By SHOKO RIKIMARU/ Staff Writer
April 6, 2021 at 07:00 JST
Yoshio Satomi, right, director of the Genshiryoku Saigai Koshokan museum, speaks to visitors in Iwaki, Fukushima Prefecture, on March 12 in front of a display made of debris and personal possessions of the dead. The exhibit is intended to show how evacuees were forced to give up searching for missing people after the 2011 nuclear crisis unfolded. (Shoko Rikimaru)
IWAKI, Fukushima Prefecture--A hot spring inn here opened a museum about the Fukushima nuclear disaster to pass down lessons from the crisis and heal rifts that may have developed.
Local volunteers started the Genshiryoku Saigai Koshokan museum, which opened within the Furutakiya ryokan on March 12, a day after the 10th anniversary of the Great East Japan Earthquake and tsunami that caused the accident at the Fukushima No. 1 nuclear power plant.
Admission is free for everyone, not just guests.
“A lack of imagination could lead to friction between urban and rural areas or between evacuees and other citizens,” said Yoshio Satomi, 52, director of the museum and manager of the ryokan in the Iwaki’s Jobanyumotomachi district. “I want people to rethink the nuclear disaster together here.”
The displays include a light blue “randoseru” school backpack and muffler among driftwood.
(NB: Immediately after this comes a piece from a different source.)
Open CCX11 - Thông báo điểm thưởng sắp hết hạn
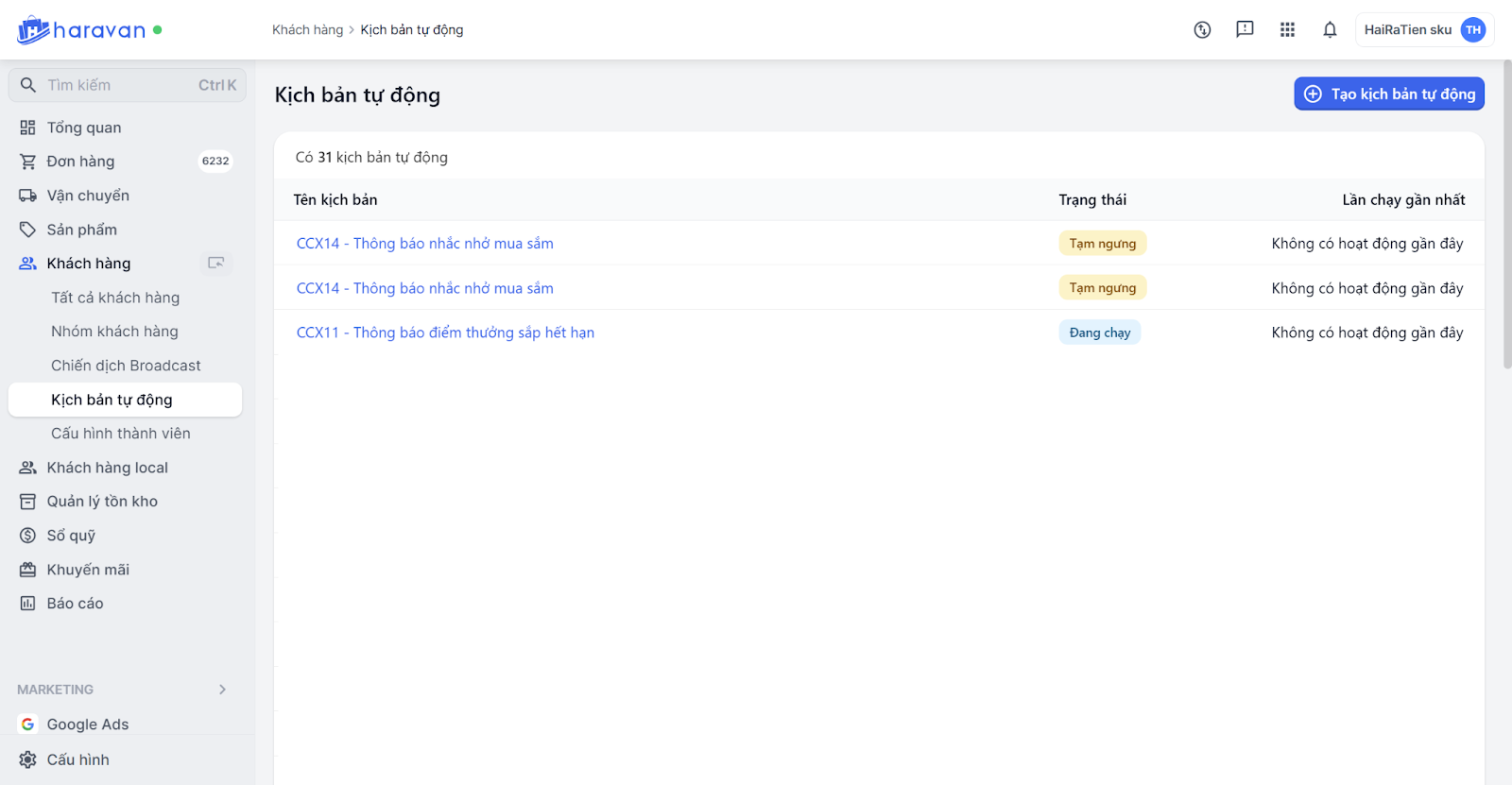This screenshot has height=785, width=1512. tap(445, 333)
They were the personal belongings of a girl who was killed in the tsunami.
A photo showing people in protective wear removing debris was provided by a man who lost a family member in Okuma, Fukushima Prefecture. The image gives viewers a look at how the nuclear disaster made it much more difficult to find survivors of the natural disasters.
An exhibition panel is covered with photos snapped at intervals of several years from the same point, showing the demolition process of a shopping street in Namie in the prefecture.
The picture board also features a series of tanka written by a poet to express her feelings for her hometown. Her family ran a bicycle shop in the shopping area shown in the images.
Each building in the photos allows visitors to imagine the lives of residents who used to spend their days there.
The museum, about the size of 20 tatami mats, was converted from a banquet hall. Videos of interviews with those who have offered support for its opening are also available at the museum.